Arthur began to sketch out for himself a most radiant future, and as he talked Sylvia thought again how incredible it was that he should be older than herself. Yet was not this youthful enthusiasm exactly what she required? It was just the capacity of Arthur’s for thinking he had a future that was going to make life tremendously worth while for her, tremendously interesting—oh, it was impossible not to believe in the decrees of fate, when at the very moment of her greatest longing to be needed by somebody she had met Arthur again. She could be everything to him, tend him through his illness, provide him with money to rid himself of the charity of Mrs. Lebus and the druggist, help him in his career, and watch over his fidelity to his ambition. She remembered how, years ago at Hampstead, his mother had watched over him; she could recall every detail of the room and see Mrs. Madden interrupt one of her long sonatas to be sure Arthur was not sitting in a draught. And it had been she who had heedlessly lured him away from that tender mother. There was poetic justice in this opportunity of reparation now accorded to her. To be sure, it had been nothing but a childish escapade—reparation was too strong a word; but there was something so neat about this encounter years afterward in a place like Sulphurville. How pale he was, which, nevertheless, made him more romantic to look at; how thin and white his hands were! She took one of them in her own boy’s hands, as so many people had called them, and clasped it with the affection that one gives to small helpless things, to children and kittens, an affection that is half gratitude because one feels good-will rising like a sweet fountain from the depth of one’s being, the freshness of which playing upon the spirit is so dear, that no words are enough to bless the wand that made the stream gush forth.
“I shall come and see you all day,” said Sylvia. “But I think I ought not to break my contract at the Plutonian.”
“Oh, you’ll come and live here,” Arthur begged. “You’ve no idea how horrible it is. There was a cockroach in the soup last night, and of course there are bugs. For goodness’ sake, Sylvia, don’t give me hope and then dash it away from me. I tell you I’ve had a hell of a time in this cursed hole. Listen to the bed; it sounds as if it would collapse at any moment. And the bugs have got on my nerves to such a pitch that I spend the whole time looking at spots on the ceiling and fancying they’ve moved. It’s so hot, too; everything’s rotted with heat. You mustn’t desert me. You must come and stay here with me.”
“Why shouldn’t you move up to the Plutonian?” Sylvia suggested. “I’ll tell you what I’ll do. I’ll get one of the doctors to come and look at you, and if he thinks it’s possible you shall move up there at once. Poor boy, it really is too ghastly here.”
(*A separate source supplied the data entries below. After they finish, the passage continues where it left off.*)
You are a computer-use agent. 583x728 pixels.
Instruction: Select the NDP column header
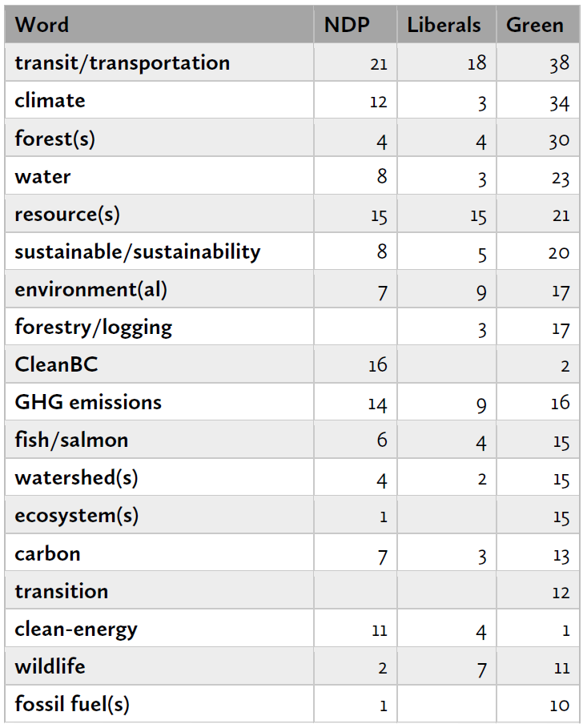pyautogui.click(x=347, y=25)
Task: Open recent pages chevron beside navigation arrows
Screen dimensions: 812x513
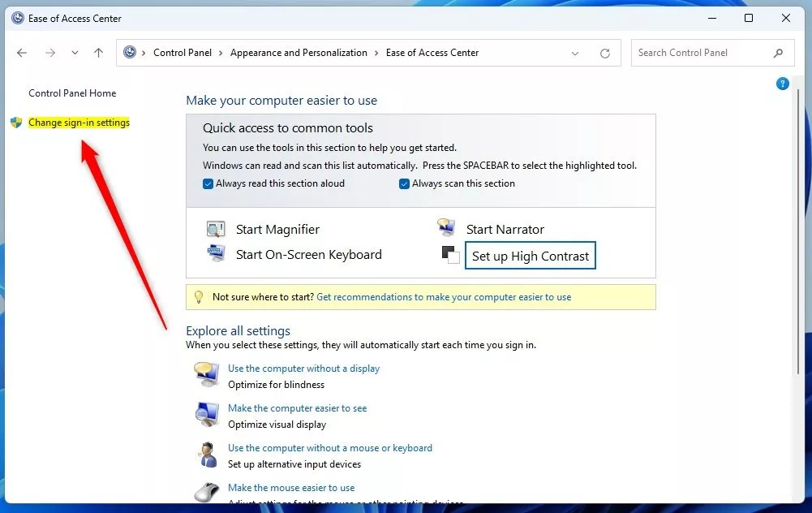Action: point(75,53)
Arthur was nearly weeping with self-pity.
“But, my dear girl, it’s much worse than you think. You know those horrible birds’ bath-tubs in which they bring your food at third-rate American hotels, loathsome saucers with squash and bits of grit in watery milk that they call cereals, and bony bits of chicken, well, imagine being fed like that when you’re ill; imagine your bed covered with those infernal saucers. One of them always used to get left behind when Julie cleared away, and it always used to fall with a crash on the floor, and I used to wonder if the mess would tempt the cockroaches into my room. And then Lebus used to come up and make noises in his throat and brag about Sulphurville, and I used to know by his wandering eye that he was looking for what he called the cuspidor, which I’d put out of sight. And Mrs. Lebus used to come up and suck her teeth at me until I felt inclined to strangle her.”
“The sooner you’re moved away the better,” Sylvia said, decidedly.
“Oh yes, if you think it can be managed. But if not, Sylvia, for God’s sake don’t leave me alone.”
“Are you really glad to see me?” she asked.
“Oh, my dear, it was like heaven opening before one’s eyes!”